Write out each of the entries below word for word, leaving the pictures out.

[Rows on where targets appear]
⟨

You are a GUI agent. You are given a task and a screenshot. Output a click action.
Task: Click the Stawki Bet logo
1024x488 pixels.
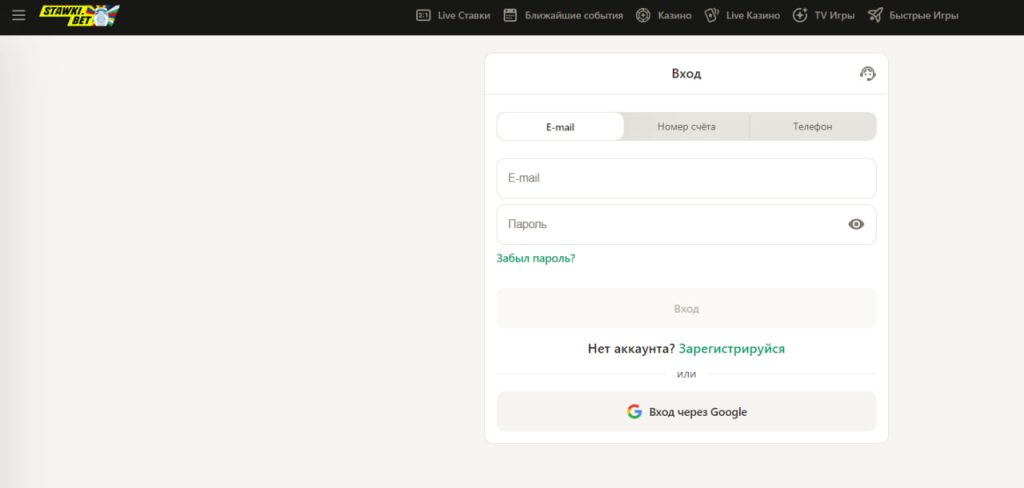(78, 15)
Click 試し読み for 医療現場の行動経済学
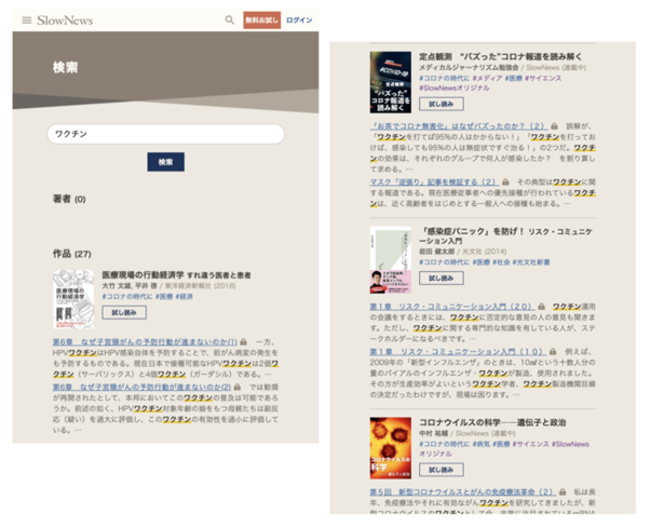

⟩

RESPONSE –
You are a GUI agent. You are given a task and a screenshot. Output a click action.
Task: Click the Stawki Bet logo
1024x488 pixels.
(78, 15)
Click 試し読み for 医療現場の行動経済学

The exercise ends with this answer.